-- What to do --
Recast everything in the records from the line containing "Where should I click to: Click" down to the line containing "Action: (x=684, y=514)", both included, as a JSON list with one string per line, omitting blank lines. Include no other lines.

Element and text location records
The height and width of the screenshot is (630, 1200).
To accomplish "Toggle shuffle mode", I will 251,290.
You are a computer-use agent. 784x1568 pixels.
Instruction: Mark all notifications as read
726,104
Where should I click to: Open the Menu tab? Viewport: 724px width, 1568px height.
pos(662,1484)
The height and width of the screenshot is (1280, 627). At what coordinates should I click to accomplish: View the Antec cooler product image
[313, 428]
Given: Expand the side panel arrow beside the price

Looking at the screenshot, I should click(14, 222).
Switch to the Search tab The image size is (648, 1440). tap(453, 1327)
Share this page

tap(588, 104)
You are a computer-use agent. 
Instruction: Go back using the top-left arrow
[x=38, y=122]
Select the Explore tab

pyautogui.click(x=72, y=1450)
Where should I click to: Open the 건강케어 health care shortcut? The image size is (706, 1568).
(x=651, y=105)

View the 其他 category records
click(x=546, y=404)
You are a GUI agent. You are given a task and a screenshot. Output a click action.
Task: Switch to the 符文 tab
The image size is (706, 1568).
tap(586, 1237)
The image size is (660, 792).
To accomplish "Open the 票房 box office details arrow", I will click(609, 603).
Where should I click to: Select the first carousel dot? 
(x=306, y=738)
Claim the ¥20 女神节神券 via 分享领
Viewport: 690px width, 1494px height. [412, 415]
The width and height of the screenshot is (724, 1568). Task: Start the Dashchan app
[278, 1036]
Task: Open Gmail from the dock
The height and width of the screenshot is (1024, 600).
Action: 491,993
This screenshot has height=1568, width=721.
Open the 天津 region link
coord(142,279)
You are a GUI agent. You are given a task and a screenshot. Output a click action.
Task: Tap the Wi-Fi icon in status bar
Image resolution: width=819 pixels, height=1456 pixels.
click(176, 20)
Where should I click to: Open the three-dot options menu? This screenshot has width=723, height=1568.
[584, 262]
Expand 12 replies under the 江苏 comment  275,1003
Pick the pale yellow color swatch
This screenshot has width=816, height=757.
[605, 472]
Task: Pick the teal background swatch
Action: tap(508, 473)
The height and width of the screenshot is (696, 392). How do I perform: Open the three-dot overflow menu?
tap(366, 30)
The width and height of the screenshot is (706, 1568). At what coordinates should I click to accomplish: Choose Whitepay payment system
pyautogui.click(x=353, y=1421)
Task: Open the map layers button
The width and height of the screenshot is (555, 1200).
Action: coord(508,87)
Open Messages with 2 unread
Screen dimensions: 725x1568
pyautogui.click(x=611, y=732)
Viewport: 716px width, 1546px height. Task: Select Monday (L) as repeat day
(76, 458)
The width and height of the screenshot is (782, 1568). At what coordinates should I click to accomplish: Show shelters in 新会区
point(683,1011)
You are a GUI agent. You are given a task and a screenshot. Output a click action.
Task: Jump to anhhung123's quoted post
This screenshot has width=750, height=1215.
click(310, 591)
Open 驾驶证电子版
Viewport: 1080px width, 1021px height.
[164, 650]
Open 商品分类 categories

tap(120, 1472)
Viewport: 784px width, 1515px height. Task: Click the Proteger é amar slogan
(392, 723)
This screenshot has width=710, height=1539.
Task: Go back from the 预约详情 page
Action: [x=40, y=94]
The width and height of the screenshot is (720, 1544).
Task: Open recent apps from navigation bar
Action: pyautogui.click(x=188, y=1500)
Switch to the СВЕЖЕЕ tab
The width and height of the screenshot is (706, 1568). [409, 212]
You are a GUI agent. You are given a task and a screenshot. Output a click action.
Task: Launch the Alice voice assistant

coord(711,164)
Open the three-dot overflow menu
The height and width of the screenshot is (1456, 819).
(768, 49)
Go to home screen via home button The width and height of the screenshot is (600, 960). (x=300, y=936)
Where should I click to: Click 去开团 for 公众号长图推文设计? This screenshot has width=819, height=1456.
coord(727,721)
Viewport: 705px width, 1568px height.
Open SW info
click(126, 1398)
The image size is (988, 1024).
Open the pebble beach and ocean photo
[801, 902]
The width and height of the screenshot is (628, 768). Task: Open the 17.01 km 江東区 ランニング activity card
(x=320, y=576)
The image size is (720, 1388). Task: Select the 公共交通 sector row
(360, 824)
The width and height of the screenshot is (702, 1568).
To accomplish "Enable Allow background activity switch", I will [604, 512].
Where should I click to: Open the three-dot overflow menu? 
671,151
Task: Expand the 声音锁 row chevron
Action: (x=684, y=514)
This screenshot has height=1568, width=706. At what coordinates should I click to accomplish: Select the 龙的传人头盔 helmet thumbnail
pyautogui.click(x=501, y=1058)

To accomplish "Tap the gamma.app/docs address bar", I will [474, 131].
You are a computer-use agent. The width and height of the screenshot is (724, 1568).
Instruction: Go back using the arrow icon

-- Solution for this problem --
[
  "Where should I click to: Click 去开团 for 公众号长图推文设计? This screenshot has width=819, height=1456.",
  "coord(727,721)",
  "Viewport: 705px width, 1568px height.",
  "Open SW info",
  "click(126, 1398)",
  "The image size is (988, 1024).",
  "Open the pebble beach and ocean photo",
  "[801, 902]",
  "The width and height of the screenshot is (628, 768). Task: Open the 17.01 km 江東区 ランニング activity card",
  "(x=320, y=576)",
  "The image size is (720, 1388). Task: Select the 公共交通 sector row",
  "(360, 824)",
  "The width and height of the screenshot is (702, 1568).",
  "To accomplish \"Enable Allow background activity switch\", I will [604, 512].",
  "Where should I click to: Open the three-dot overflow menu? ",
  "671,151",
  "Task: Expand the 声音锁 row chevron",
  "Action: (x=684, y=514)"
]